A Turquia já detém o título do país que mais persegue jornalistas, ultrapassando a China ou o Irão. A vaga repressiva dos últimos meses levou também dezenas de jornalistas que cobriram os protestos do Parque Gezi a perderem o emprego. Artigo de Asil Tunc no portal The Conversation.
Os principais media turcos tentaram esconder os protestos de junho. Os que não o fizeram, acabaram punidos pelo governo de Erdoğan. Foto Ruben Diaz.

Com o aproximar do outono, o espírito do Parque Gezi ainda paira no ar. Após meses de manifestações de massas contra o governo, o único consenso é que o clima político nunca voltará a ser o que era antes.
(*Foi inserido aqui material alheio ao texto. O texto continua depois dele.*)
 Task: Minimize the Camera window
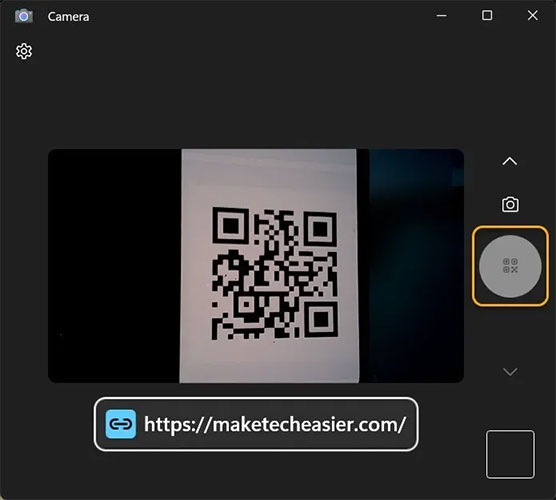point(441,16)
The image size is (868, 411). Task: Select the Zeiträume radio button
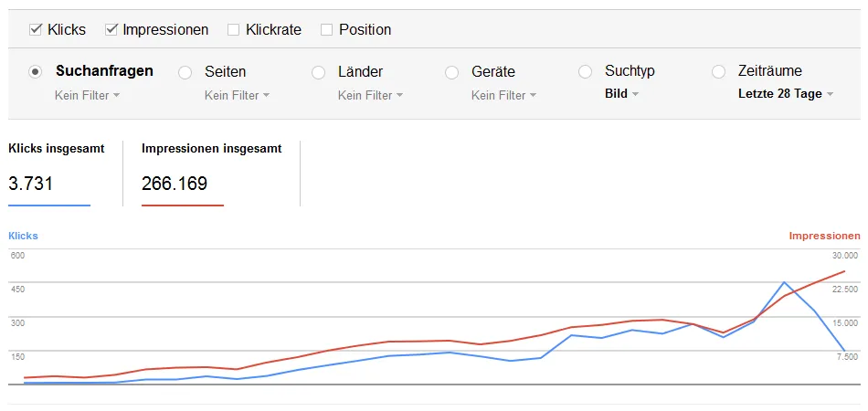click(x=718, y=72)
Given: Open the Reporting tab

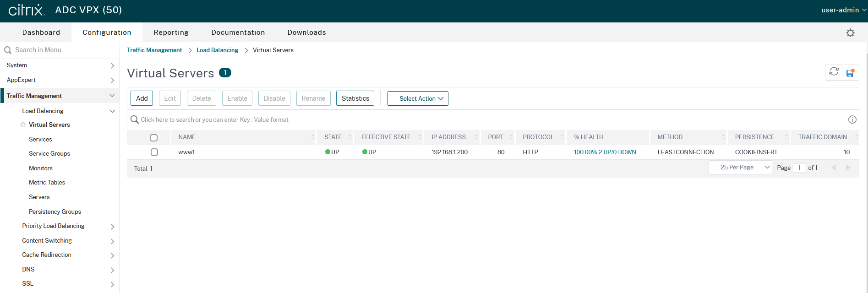Looking at the screenshot, I should pyautogui.click(x=171, y=33).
O governo do AKP está pronto a tomar decisões duras contra a mínima possibilidade de protesto. O Parque Gezi encerra logo que surge um apelo a uma concentração ou outro protesto no Twitter. Com o início do novo ano letivo, as forças policiais - em vez dos seguranças privados - serão colocadas nos campus universitários. Parece que o governo treme até com grafittis nas paredes das ruas mais escondidas. Num deles pode ler-se "Voltaremos em setembro, preparem o vosso gás-pimenta!"
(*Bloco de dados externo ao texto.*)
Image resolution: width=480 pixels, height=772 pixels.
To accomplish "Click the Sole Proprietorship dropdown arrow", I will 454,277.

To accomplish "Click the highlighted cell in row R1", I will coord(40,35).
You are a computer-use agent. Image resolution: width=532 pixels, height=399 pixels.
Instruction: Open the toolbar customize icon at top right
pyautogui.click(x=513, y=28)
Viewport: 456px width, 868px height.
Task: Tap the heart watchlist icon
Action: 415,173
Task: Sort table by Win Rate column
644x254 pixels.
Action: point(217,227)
Enquanto a sociedade se tornou ainda mais polarizada pelos protestos do Parque Gezi e até pelo fracasso da candidatura de Istambul a acolher os Jogos Olímpicos de 2020, as autoridades já dominam as formas mais subtis de alvejar jornalistas. Os jornalistas mais conhecidos, colunistas e figuras mediáticas que dão voz à crítica têm sido obrigadas a demitir-se e são substituídas pelos seus pares mais leais. Esta remoção da oposição foi rápida, vigorosa e descarada. O sindicato dos jornalistas (TGS) anunciou que 59 jornalistas foram despedidos numa aparente retaliação pela sua cobertura dos protestos do Parque Gezi.

As empresas de media põem as suas finanças em jogo, em resultado de investimentos em muitos outros setores, como a construção, energia, banca e telecomunicações – por isso preferem olhar para outro lado quando o assunto é direitos humanos, liberdade de imprensa ou ética profissional.
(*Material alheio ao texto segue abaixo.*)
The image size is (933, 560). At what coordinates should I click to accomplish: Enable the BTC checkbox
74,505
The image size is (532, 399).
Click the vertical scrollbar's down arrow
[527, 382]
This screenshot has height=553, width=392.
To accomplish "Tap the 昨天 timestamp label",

Ao mesmo tempo que cada vez mais jornalistas recorrem à autocensura para sobreviver, a Turquia tem o título humilhante de "maior prisão do mundo para jornalistas", graças aos Repórteres Sem Fronteiras. O número de jornalistas presos na Turquia varia dependendo dos números revelados por cada associação internacional de liberdade de imprensa. Mas a média dos dados do Instituto Internacional de Imprensa, Comité para a Proteção dos Jornalistas e Repórteres Sen Fronteiras é de cerca de 50. Segundo o Partido Republicano do Povo (CHP), são 64 e outros 123 enfrentam julgamentos sob acusação de terrorismo.

A 5 de agosto, pelo menos 12 jornalistas acusados de conluio com uma conspiração antigovernamental conhecida por Ergenekom estavam entre os que receberam as maiores penas de prisão no tribunal de Istambul que julgou o caso. O Ergenekom é conhecido como o "julgamento do século" na imprensa turca. Embora haja muitos acusados com cadastro, tem aumentado na opinião pública a ideia de que muita gente, incluindo jornalistas, foram punidos por causa das suas opiniões conotadas com a linha dura do secularismo e ultranacionalismo.

Mustafa Balbay, antigo repórter para o popular diário secularista Cumhuriyet e deputado da oposição pelo CHP, foi condenado a 34 anos e oito meses de prisão, enquanto o jornalista, político e antigo dono da Biz TV, Tuncay Özkan, acabou condenado a prisão perpétua (sem direito a comutação de pena). Balbay está preso há quatro anos, Özkan há cinco.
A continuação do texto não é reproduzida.